Dos módulos del Complejo Penitenciario I, Almafuerte, en Cacheuta, alojarían más del doble de la cantidad de personas para las que fueron diseñados, según dos acciones de habeas corpus colectivo presentadas este miércoles ante el Juzgado Penal Colegiado Nº2. Los escritos describieron un cuadro de condiciones que califican como “supervivencia biológica” y tienen el objetivo de que la Justicia intervenga en la situación.

Según la denuncia a la que accedió El Sol, el módulo 2 Ala 3 tiene capacidad para 68 personas pero alojaría de manera permanente entre 165 y 170 internos. El módulo 4 Ala 1, diseñado para 72 plazas, contendría actualmente entre 120 y 150 personas.

En ambos casos, casi la mitad de los detenidos dormiría en el suelo de los pasillos, sobre colchones de estopa degradados o directamente con mantas, y habría solo tres duchas para más de 150 personas en cada módulo, agregan las denuncias.

Las presentaciones fueron realizadas por el abogado Mauricio Guzmán, quien sostiene que el hacinamiento superaría el 200 por ciento en el módulo 4 y el 250 por ciento en el módulo 2.

Los escritos remarcaron que proveer colchones en el piso no resuelve el problema, ya que los estándares internacionales exigen cama individual y espacio suficiente para cada persona privada de libertad.

El hacinamiento no sería la única irregularidad denunciada. Según los escritos, los familiares que van a visitar a los internos deben llegar la noche anterior y pasar horas a la intemperie, sin baños, sin agua potable, sin luz ni asientos.

El letrado relató que mujeres y niños se verían obligados a hacer sus necesidades en el campo que rodea al penal, pese a que el establecimiento contaría con un salón interno adecuado que las autoridades mantendrían cerrado hasta el horario de apertura oficial.

Una vez abiertas las puertas a las 8, los trámites administrativos en la conserjería demandarían hasta tres horas.
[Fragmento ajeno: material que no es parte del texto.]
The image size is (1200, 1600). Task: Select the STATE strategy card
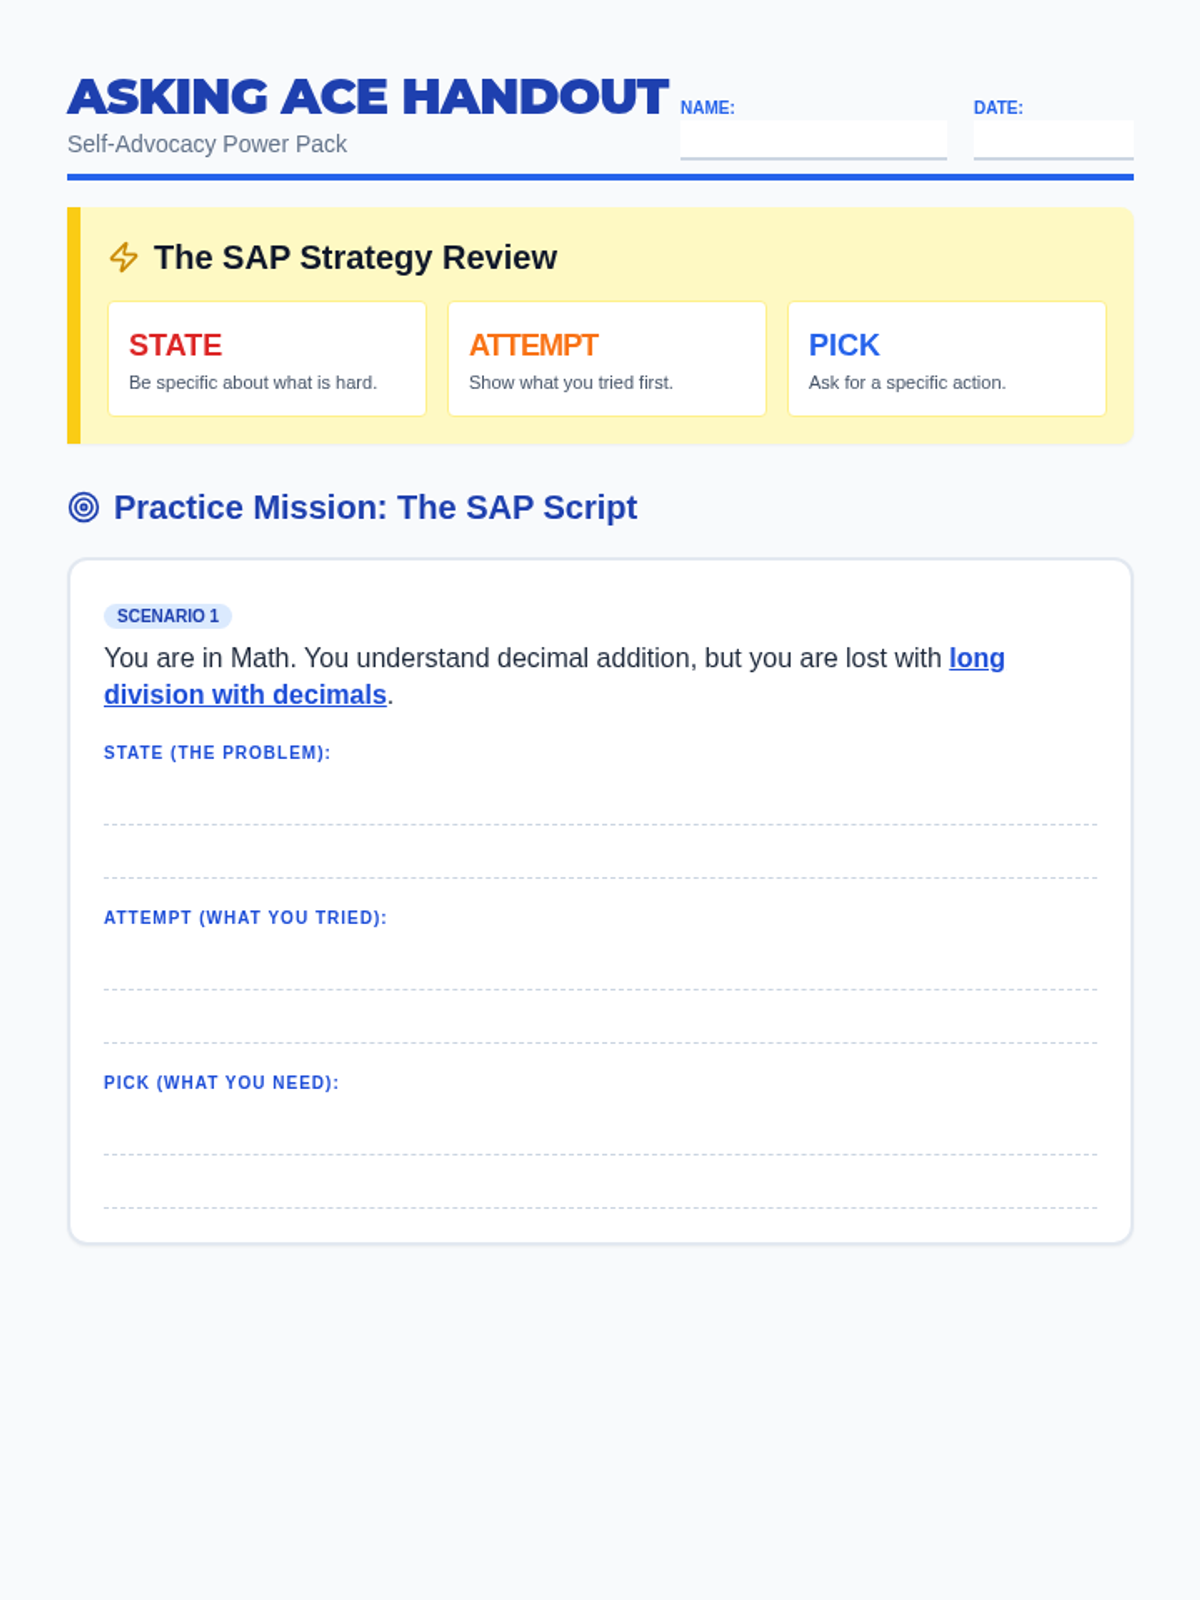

Como la visita debe retirarse a las 14, sin excepciones, el tiempo real de encuentro entre los internos y sus familias quedaría reducido a una fracción del horario previsto reglamentariamente.

Los escritos también denunciaron que el Servicio Penitenciario retiró los casilleros donde los visitantes guardaban sus pertenencias antes de ingresar, lo que los obligaría a recurrir a un quiosco privado ubicado frente al penal que cobraría entre 1.000 y 5.000 pesos por custodiar llaves y celulares.

Quien no retira sus cosas antes de esa hora, debería volver al día siguiente. Las presentaciones apuntan a una presunta vinculación entre ese comercio y personal ligado a ex fuerzas de seguridad.

A través de su defensa, los internos le pidieron a la Justicia que fije un cupo máximo judicial para cada módulo, que ordene el traslado de quienes exceden esa capacidad a unidades con lugar disponible, y que obligue al Servicio Penitenciario a compensar el tiempo de visita perdido por las demoras administrativas. También entendieron que una inspección judicial in situ para verificar cuántas personas duermen en el suelo.